Rewrite the records below, changing each "Instruction:" to "Command:" and leaving everything else the same.
▼
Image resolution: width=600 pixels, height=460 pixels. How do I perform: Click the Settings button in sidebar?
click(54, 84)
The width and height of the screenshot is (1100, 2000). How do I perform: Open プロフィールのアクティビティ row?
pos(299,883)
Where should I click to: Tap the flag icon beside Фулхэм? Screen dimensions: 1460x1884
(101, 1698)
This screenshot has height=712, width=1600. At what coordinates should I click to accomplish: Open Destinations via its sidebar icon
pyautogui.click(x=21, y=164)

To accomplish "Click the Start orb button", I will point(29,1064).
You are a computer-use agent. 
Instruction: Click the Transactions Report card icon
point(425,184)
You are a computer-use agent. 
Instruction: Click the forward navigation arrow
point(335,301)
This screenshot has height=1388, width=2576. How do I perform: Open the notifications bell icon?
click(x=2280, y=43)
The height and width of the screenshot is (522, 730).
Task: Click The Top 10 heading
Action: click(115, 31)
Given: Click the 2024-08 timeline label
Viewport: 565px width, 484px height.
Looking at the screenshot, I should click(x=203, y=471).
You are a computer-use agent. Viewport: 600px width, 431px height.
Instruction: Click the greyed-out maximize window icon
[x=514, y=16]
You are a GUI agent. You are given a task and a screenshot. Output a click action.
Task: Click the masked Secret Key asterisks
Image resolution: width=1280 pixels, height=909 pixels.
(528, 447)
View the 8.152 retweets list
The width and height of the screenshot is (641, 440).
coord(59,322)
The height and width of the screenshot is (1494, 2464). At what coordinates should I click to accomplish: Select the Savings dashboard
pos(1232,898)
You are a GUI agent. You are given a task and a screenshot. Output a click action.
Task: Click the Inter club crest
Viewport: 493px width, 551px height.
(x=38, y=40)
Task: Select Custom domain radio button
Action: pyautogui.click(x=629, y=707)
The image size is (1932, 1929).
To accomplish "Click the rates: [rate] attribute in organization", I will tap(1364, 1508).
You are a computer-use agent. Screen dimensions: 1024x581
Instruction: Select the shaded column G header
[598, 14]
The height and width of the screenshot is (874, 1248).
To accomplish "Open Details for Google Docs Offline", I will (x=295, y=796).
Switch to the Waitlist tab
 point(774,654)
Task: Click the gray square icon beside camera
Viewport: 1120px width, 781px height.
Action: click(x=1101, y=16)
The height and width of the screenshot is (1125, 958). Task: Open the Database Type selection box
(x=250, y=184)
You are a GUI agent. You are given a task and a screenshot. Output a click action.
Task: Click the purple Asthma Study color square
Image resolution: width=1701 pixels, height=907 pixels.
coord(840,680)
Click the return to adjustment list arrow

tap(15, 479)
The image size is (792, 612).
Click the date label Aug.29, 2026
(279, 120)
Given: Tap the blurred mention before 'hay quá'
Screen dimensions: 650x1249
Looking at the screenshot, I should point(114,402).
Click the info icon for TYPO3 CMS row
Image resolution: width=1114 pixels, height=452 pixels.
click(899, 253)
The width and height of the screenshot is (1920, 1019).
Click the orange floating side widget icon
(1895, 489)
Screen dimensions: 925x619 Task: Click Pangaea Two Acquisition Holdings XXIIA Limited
▲
| REPLY |
Image resolution: width=600 pixels, height=460 pixels. How do I perform: Click the Settings button in sidebar?
click(54, 84)
The width and height of the screenshot is (1100, 2000). How do I perform: Open プロフィールのアクティビティ row?
pos(299,883)
Where should I click to: Tap the flag icon beside Фулхэм? Screen dimensions: 1460x1884
(101, 1698)
This screenshot has height=712, width=1600. At what coordinates should I click to accomplish: Open Destinations via its sidebar icon
pyautogui.click(x=21, y=164)

To accomplish "Click the Start orb button", I will point(29,1064).
You are a computer-use agent. 
Command: Click the Transactions Report card icon
point(425,184)
You are a computer-use agent. 
Command: Click the forward navigation arrow
point(335,301)
This screenshot has height=1388, width=2576. How do I perform: Open the notifications bell icon?
click(x=2280, y=43)
The height and width of the screenshot is (522, 730).
Task: Click The Top 10 heading
Action: click(115, 31)
Given: Click the 2024-08 timeline label
Viewport: 565px width, 484px height.
Looking at the screenshot, I should click(x=203, y=471).
You are a computer-use agent. Viewport: 600px width, 431px height.
Command: Click the greyed-out maximize window icon
[x=514, y=16]
You are a GUI agent. You are given a task and a screenshot. Output a click action.
Task: Click the masked Secret Key asterisks
Image resolution: width=1280 pixels, height=909 pixels.
(528, 447)
View the 8.152 retweets list
The width and height of the screenshot is (641, 440).
coord(59,322)
The height and width of the screenshot is (1494, 2464). At what coordinates should I click to accomplish: Select the Savings dashboard
pos(1232,898)
You are a GUI agent. You are given a task and a screenshot. Output a click action.
Task: Click the Inter club crest
Viewport: 493px width, 551px height.
(x=38, y=40)
Task: Select Custom domain radio button
Action: pyautogui.click(x=629, y=707)
The image size is (1932, 1929).
To accomplish "Click the rates: [rate] attribute in organization", I will tap(1364, 1508).
You are a computer-use agent. Screen dimensions: 1024x581
Command: Select the shaded column G header
[598, 14]
The height and width of the screenshot is (874, 1248).
To accomplish "Open Details for Google Docs Offline", I will (x=295, y=796).
Switch to the Waitlist tab
 point(774,654)
Task: Click the gray square icon beside camera
Viewport: 1120px width, 781px height.
Action: click(x=1101, y=16)
The height and width of the screenshot is (1125, 958). Task: Open the Database Type selection box
(x=250, y=184)
You are a GUI agent. You are given a task and a screenshot. Output a click action.
Task: Click the purple Asthma Study color square
Image resolution: width=1701 pixels, height=907 pixels.
coord(840,680)
Click the return to adjustment list arrow

tap(15, 479)
The image size is (792, 612).
Click the date label Aug.29, 2026
(279, 120)
Given: Tap the blurred mention before 'hay quá'
Screen dimensions: 650x1249
Looking at the screenshot, I should point(114,402).
Click the info icon for TYPO3 CMS row
Image resolution: width=1114 pixels, height=452 pixels.
click(899, 253)
The width and height of the screenshot is (1920, 1019).
Click the orange floating side widget icon
(1895, 489)
Screen dimensions: 925x619 Task: Click Pangaea Two Acquisition Holdings XXIIA Limited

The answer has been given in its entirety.